Kelley protests 19th Street dump site; city says site is legal, safe
Published 9:28 pm Tuesday, September 19, 2017
By Jesse Wright
jesse.wright@panews.com
Since Monday, community activist Hilton Kelley has been protesting a dump collection site on 19th Street.
The site is used to sort debris from Tropical Storm Harvey. Debris must be sorted by type before waste can go into the landfill and the cities across the area have sites located at various areas in their communities.
However, Kelley, who is the founder of the environmental nonprofit Community In-Power and Development Association Inc., said the 19th Street site in Port Arthur is illegal and harmful to residents.
To the contrary, City Manager Brian McDougal says the site is legal and, at least according to the Texas Commission on Environmental Quality, wholly safe.
Kelley disputes this.
“TCEQ approves a lot of things that are not necessarily healthy for us,” Kelley said. “They approved a lot of applications for the chemical refineries. And they’re lacking in enforcing when they have an emission event.”
Since Monday, Kelley said that he and city Councilman Harold Doucet have been blocking access to the collection site, though he acknowledged the mayor and city officials want to continue to use the location.
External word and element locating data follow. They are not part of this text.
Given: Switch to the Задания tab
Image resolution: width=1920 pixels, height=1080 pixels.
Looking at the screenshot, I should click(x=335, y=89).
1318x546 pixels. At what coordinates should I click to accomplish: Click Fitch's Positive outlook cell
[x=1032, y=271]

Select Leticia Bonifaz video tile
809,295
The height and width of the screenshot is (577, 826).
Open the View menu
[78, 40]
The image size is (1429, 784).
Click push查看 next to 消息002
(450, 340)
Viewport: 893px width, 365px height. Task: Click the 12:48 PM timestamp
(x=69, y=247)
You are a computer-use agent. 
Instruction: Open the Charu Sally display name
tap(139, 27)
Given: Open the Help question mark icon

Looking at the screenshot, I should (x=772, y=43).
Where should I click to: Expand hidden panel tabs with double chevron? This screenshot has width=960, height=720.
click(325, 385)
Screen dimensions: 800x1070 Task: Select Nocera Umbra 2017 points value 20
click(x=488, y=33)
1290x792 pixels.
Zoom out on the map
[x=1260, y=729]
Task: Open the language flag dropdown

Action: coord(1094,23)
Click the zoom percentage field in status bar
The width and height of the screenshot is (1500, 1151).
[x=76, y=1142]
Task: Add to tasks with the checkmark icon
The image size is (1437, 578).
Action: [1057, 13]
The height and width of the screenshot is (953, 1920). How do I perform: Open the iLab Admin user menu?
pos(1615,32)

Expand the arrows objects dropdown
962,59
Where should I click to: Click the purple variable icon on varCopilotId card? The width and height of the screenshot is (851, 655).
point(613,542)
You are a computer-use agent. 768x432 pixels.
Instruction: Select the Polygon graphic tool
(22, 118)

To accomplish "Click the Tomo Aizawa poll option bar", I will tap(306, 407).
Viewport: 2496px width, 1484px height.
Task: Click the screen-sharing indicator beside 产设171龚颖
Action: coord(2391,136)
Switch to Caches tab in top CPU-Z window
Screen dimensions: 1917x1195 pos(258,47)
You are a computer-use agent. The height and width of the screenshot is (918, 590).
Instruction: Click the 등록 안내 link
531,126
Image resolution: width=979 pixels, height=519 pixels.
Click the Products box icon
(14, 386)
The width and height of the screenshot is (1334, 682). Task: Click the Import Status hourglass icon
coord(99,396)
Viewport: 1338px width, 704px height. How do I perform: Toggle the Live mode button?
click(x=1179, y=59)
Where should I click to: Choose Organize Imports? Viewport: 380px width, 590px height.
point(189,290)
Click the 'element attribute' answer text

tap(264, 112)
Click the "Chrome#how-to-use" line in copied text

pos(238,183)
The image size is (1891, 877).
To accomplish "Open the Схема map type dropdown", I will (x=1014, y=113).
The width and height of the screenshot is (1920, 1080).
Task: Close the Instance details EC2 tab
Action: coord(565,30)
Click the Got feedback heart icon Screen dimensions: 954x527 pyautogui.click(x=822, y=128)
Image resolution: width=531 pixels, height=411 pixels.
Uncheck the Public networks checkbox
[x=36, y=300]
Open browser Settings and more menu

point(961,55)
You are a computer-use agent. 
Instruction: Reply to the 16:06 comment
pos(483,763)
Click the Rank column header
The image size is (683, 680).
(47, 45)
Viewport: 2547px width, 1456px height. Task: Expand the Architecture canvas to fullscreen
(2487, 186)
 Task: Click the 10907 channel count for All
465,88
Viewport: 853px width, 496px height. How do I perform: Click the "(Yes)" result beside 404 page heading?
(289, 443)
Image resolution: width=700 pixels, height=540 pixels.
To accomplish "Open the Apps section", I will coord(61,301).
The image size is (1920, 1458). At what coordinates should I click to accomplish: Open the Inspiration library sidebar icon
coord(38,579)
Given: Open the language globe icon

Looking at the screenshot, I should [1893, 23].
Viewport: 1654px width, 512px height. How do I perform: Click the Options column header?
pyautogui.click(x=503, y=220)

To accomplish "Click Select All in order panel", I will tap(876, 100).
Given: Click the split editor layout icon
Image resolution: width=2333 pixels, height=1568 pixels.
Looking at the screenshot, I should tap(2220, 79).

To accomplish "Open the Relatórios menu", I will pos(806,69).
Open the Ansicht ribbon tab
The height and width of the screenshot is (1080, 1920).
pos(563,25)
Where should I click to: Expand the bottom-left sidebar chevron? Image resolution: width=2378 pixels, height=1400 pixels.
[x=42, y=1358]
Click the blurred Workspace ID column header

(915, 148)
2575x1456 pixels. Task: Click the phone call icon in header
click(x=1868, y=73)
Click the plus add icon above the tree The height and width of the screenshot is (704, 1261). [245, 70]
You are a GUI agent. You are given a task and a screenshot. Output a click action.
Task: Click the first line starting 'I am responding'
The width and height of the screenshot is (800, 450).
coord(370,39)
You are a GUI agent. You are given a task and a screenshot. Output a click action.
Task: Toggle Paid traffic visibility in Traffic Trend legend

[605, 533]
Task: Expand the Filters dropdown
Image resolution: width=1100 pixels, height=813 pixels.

Kelley claims the area is a landfill filled with toxins. However, McDougal said the operation is safe—according to state standard.
“TCEQ did approve the site; it is a legal site,” he said. “TCEQ inspected it.”
He added that the location is central and convenient and that’s why it was chosen.
Nevertheless, Kelley said he is passionate about shutting the location down. On Tuesday he reported that he, McDougal and others met at the site for a “heated discussion” that seemed primed to verge into a fistfight.
Kelley said he is not afraid of fisticuffs, if it comes to that.
“A good old fistfight never killed nobody,” he said.
So, while there was no violence Tuesday, Kelley is not giving up. He hopes to mobilize the community Sept. 27 for a showdown. He is asking for area residents to join him at 9 a.m. to protest the site.
“I am trying to muster up citizens to come and stand with me,” he said. “I don’t live in that neighborhood, but I am a community activist. … I am trying to get them to go stand with me.”
He said he will be holding a press conference at 9:30 or 10 a.m. that day.